▸ RECORDS TO PROCESS
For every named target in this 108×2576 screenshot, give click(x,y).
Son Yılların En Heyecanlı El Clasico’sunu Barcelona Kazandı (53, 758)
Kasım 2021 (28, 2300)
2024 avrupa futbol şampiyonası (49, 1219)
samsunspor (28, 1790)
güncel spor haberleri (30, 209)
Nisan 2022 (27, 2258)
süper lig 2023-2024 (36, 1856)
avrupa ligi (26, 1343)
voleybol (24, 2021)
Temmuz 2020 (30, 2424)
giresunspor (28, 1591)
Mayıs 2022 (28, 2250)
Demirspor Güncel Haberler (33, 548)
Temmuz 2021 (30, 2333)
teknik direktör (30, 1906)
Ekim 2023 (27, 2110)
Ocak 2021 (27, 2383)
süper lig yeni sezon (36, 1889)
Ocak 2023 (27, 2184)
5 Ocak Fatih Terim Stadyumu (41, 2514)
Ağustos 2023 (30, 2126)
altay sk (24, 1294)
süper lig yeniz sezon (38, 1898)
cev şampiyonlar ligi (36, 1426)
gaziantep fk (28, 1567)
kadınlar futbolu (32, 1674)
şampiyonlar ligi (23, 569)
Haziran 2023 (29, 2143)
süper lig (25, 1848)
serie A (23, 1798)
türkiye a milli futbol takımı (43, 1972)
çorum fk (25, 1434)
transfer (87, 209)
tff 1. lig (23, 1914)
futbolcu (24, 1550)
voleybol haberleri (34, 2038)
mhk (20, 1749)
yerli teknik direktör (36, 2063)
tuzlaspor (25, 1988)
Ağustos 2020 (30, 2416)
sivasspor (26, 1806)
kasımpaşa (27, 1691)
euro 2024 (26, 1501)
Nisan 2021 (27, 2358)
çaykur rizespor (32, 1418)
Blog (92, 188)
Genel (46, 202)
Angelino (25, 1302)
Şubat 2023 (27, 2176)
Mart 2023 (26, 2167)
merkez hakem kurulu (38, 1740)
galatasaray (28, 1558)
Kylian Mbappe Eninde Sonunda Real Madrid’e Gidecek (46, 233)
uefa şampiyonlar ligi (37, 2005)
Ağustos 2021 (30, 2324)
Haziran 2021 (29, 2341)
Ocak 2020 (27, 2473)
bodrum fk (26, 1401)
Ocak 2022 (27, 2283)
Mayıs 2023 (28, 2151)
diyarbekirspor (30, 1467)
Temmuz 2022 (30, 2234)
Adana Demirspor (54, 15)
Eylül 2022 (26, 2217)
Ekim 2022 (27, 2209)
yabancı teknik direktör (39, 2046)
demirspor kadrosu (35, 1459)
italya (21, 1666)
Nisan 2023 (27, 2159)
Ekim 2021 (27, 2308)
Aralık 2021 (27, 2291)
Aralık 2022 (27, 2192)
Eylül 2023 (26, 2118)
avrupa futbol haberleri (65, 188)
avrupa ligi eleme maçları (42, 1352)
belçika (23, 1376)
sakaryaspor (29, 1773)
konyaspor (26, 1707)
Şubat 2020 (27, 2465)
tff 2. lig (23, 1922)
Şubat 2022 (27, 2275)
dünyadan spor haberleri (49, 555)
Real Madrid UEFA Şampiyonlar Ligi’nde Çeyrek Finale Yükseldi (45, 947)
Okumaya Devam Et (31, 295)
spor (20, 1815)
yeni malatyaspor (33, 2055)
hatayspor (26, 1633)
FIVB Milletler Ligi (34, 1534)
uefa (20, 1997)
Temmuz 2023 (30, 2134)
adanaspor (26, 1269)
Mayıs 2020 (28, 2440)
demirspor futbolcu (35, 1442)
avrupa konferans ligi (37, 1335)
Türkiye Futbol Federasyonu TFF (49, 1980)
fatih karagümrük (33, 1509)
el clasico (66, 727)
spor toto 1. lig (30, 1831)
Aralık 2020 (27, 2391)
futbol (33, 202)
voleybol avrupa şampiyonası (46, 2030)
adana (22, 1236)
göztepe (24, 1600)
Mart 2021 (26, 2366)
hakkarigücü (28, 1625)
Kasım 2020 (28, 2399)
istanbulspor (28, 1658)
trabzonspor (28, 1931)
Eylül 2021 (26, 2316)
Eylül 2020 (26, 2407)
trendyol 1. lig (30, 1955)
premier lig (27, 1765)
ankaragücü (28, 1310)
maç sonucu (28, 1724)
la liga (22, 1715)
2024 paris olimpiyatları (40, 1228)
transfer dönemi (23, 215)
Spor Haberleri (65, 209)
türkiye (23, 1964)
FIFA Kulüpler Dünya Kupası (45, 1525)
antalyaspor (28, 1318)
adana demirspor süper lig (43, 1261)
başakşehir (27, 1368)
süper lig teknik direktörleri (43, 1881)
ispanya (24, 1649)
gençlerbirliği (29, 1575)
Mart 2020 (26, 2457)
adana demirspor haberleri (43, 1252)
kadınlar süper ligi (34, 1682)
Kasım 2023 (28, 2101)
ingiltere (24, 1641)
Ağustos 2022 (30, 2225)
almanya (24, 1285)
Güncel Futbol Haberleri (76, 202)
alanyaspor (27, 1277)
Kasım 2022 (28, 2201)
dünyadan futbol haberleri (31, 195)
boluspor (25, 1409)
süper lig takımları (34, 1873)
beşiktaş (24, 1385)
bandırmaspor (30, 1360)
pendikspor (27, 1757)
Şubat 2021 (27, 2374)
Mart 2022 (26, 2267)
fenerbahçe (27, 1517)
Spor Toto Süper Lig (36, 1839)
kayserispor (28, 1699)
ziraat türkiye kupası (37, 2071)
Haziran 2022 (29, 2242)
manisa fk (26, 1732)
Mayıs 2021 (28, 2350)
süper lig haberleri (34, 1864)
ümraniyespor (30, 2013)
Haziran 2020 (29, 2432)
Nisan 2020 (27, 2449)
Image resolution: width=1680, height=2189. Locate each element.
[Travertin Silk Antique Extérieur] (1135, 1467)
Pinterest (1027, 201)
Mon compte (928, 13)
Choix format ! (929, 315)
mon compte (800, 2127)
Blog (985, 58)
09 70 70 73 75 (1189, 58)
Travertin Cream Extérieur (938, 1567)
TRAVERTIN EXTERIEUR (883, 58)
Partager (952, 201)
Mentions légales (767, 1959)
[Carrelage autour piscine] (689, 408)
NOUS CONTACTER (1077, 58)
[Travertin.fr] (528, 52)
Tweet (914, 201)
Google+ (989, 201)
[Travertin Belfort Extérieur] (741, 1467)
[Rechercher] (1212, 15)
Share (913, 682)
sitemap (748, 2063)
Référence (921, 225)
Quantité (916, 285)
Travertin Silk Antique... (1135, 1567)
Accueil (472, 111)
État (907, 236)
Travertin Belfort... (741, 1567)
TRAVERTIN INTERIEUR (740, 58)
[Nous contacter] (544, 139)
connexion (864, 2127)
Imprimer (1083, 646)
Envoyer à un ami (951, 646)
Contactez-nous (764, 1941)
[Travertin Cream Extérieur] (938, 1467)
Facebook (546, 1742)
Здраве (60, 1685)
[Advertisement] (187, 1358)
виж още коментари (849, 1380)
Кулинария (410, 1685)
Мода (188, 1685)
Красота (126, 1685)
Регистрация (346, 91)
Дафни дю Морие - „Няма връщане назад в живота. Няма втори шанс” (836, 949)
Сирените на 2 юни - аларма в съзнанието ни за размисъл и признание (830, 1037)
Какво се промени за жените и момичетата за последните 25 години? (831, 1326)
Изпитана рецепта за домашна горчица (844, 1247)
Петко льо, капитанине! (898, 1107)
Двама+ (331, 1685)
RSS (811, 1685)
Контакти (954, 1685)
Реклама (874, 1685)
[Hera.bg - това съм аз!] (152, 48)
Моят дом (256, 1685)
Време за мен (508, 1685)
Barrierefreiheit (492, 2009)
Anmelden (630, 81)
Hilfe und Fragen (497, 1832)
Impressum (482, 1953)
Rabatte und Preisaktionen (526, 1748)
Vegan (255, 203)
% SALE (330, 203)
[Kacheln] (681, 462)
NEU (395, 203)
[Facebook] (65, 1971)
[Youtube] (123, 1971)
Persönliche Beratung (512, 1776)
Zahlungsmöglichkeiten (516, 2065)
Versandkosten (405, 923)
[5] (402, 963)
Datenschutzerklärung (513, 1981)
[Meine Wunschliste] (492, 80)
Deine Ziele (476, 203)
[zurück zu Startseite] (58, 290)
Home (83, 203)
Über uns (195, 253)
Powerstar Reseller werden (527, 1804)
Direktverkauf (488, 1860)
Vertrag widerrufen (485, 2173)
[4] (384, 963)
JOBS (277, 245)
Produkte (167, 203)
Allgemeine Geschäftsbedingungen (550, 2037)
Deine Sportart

▸ TASK ITEM
The entries above hold a line with "FIFA Kulüpler Dünya Kupası (45, 1525)" and a later line with "Facebook (546, 1742)". Write out exactly those lines and all lines between, nothing more.

▸ ANSWER FOR THIS EXERCISE
FIFA Kulüpler Dünya Kupası (45, 1525)
antalyaspor (28, 1318)
adana demirspor süper lig (43, 1261)
başakşehir (27, 1368)
süper lig teknik direktörleri (43, 1881)
ispanya (24, 1649)
gençlerbirliği (29, 1575)
Mart 2020 (26, 2457)
adana demirspor haberleri (43, 1252)
kadınlar süper ligi (34, 1682)
Kasım 2023 (28, 2101)
ingiltere (24, 1641)
Ağustos 2022 (30, 2225)
almanya (24, 1285)
Güncel Futbol Haberleri (76, 202)
alanyaspor (27, 1277)
Kasım 2022 (28, 2201)
dünyadan futbol haberleri (31, 195)
boluspor (25, 1409)
süper lig takımları (34, 1873)
beşiktaş (24, 1385)
bandırmaspor (30, 1360)
pendikspor (27, 1757)
Şubat 2021 (27, 2374)
Mart 2022 (26, 2267)
fenerbahçe (27, 1517)
Spor Toto Süper Lig (36, 1839)
kayserispor (28, 1699)
ziraat türkiye kupası (37, 2071)
Haziran 2022 (29, 2242)
manisa fk (26, 1732)
Mayıs 2021 (28, 2350)
süper lig haberleri (34, 1864)
ümraniyespor (30, 2013)
Haziran 2020 (29, 2432)
Nisan 2020 (27, 2449)
Image resolution: width=1680, height=2189. Locate each element.
[Travertin Silk Antique Extérieur] (1135, 1467)
Pinterest (1027, 201)
Mon compte (928, 13)
Choix format ! (929, 315)
mon compte (800, 2127)
Blog (985, 58)
09 70 70 73 75 (1189, 58)
Travertin Cream Extérieur (938, 1567)
TRAVERTIN EXTERIEUR (883, 58)
Partager (952, 201)
Mentions légales (767, 1959)
[Carrelage autour piscine] (689, 408)
NOUS CONTACTER (1077, 58)
[Travertin.fr] (528, 52)
Tweet (914, 201)
Google+ (989, 201)
[Travertin Belfort Extérieur] (741, 1467)
[Rechercher] (1212, 15)
Share (913, 682)
sitemap (748, 2063)
Référence (921, 225)
Quantité (916, 285)
Travertin Silk Antique... (1135, 1567)
Accueil (472, 111)
État (907, 236)
Travertin Belfort... (741, 1567)
TRAVERTIN INTERIEUR (740, 58)
[Nous contacter] (544, 139)
connexion (864, 2127)
Imprimer (1083, 646)
Envoyer à un ami (951, 646)
Contactez-nous (764, 1941)
[Travertin Cream Extérieur] (938, 1467)
Facebook (546, 1742)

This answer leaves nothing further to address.